- _INPUT DATA_
= = = = =

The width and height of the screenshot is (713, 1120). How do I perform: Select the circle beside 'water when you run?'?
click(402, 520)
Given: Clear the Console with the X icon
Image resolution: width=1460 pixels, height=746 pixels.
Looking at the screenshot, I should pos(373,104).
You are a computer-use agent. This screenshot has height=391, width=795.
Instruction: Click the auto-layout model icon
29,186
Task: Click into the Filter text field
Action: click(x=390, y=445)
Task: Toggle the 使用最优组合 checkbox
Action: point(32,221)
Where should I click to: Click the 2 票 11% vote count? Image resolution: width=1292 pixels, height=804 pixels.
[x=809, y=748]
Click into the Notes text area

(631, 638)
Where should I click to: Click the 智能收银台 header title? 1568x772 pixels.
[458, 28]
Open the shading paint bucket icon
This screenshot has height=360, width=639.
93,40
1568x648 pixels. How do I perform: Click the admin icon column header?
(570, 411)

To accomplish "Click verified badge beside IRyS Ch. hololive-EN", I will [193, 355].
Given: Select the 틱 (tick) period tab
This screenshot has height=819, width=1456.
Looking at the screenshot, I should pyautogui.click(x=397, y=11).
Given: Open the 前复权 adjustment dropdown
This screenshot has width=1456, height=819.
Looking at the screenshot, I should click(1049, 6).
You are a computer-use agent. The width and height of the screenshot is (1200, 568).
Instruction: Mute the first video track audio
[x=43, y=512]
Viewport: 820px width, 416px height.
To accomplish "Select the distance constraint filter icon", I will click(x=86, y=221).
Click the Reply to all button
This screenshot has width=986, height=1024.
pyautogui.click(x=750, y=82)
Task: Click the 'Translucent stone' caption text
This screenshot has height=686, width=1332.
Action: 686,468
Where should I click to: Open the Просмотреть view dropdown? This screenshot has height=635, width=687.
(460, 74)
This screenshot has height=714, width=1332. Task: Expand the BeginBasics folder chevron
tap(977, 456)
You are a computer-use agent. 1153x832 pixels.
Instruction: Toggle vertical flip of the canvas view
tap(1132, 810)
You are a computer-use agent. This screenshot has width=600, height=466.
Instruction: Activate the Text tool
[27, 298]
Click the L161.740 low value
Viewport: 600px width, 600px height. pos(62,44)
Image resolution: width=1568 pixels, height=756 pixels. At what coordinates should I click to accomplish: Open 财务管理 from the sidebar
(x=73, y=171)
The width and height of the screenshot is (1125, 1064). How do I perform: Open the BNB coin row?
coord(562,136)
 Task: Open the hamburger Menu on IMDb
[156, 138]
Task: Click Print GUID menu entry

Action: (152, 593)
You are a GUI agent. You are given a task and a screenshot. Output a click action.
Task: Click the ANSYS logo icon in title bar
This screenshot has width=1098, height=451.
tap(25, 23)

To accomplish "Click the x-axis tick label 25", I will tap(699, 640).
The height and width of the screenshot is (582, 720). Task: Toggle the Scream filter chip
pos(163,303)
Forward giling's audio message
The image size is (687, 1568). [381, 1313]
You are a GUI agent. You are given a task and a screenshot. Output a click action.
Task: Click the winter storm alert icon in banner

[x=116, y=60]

= = = = =

- _ASSIGNMENT_
Repeat everything in the listing above exactly.

- _COMPLETED TASK_
The width and height of the screenshot is (713, 1120). How do I perform: Select the circle beside 'water when you run?'?
click(402, 520)
Given: Clear the Console with the X icon
Image resolution: width=1460 pixels, height=746 pixels.
Looking at the screenshot, I should pos(373,104).
You are a computer-use agent. This screenshot has height=391, width=795.
Instruction: Click the auto-layout model icon
29,186
Task: Click into the Filter text field
Action: click(x=390, y=445)
Task: Toggle the 使用最优组合 checkbox
Action: point(32,221)
Where should I click to: Click the 2 票 11% vote count? Image resolution: width=1292 pixels, height=804 pixels.
[x=809, y=748]
Click into the Notes text area

(631, 638)
Where should I click to: Click the 智能收银台 header title? 1568x772 pixels.
[458, 28]
Open the shading paint bucket icon
This screenshot has height=360, width=639.
93,40
1568x648 pixels. How do I perform: Click the admin icon column header?
(570, 411)

To accomplish "Click verified badge beside IRyS Ch. hololive-EN", I will [193, 355].
Given: Select the 틱 (tick) period tab
This screenshot has height=819, width=1456.
Looking at the screenshot, I should pyautogui.click(x=397, y=11).
Given: Open the 前复权 adjustment dropdown
This screenshot has width=1456, height=819.
Looking at the screenshot, I should click(1049, 6).
You are a computer-use agent. The width and height of the screenshot is (1200, 568).
Instruction: Mute the first video track audio
[x=43, y=512]
Viewport: 820px width, 416px height.
To accomplish "Select the distance constraint filter icon", I will click(x=86, y=221).
Click the Reply to all button
This screenshot has width=986, height=1024.
pyautogui.click(x=750, y=82)
Task: Click the 'Translucent stone' caption text
This screenshot has height=686, width=1332.
Action: 686,468
Where should I click to: Open the Просмотреть view dropdown? This screenshot has height=635, width=687.
(460, 74)
This screenshot has height=714, width=1332. Task: Expand the BeginBasics folder chevron
tap(977, 456)
You are a computer-use agent. 1153x832 pixels.
Instruction: Toggle vertical flip of the canvas view
tap(1132, 810)
You are a computer-use agent. This screenshot has width=600, height=466.
Instruction: Activate the Text tool
[27, 298]
Click the L161.740 low value
Viewport: 600px width, 600px height. pos(62,44)
Image resolution: width=1568 pixels, height=756 pixels. At what coordinates should I click to accomplish: Open 财务管理 from the sidebar
(x=73, y=171)
The width and height of the screenshot is (1125, 1064). How do I perform: Open the BNB coin row?
coord(562,136)
 Task: Open the hamburger Menu on IMDb
[156, 138]
Task: Click Print GUID menu entry

Action: (152, 593)
You are a GUI agent. You are given a task and a screenshot. Output a click action.
Task: Click the ANSYS logo icon in title bar
This screenshot has width=1098, height=451.
tap(25, 23)

To accomplish "Click the x-axis tick label 25", I will tap(699, 640).
The height and width of the screenshot is (582, 720). Task: Toggle the Scream filter chip
pos(163,303)
Forward giling's audio message
The image size is (687, 1568). [381, 1313]
You are a GUI agent. You are given a task and a screenshot. Output a click action.
Task: Click the winter storm alert icon in banner

[x=116, y=60]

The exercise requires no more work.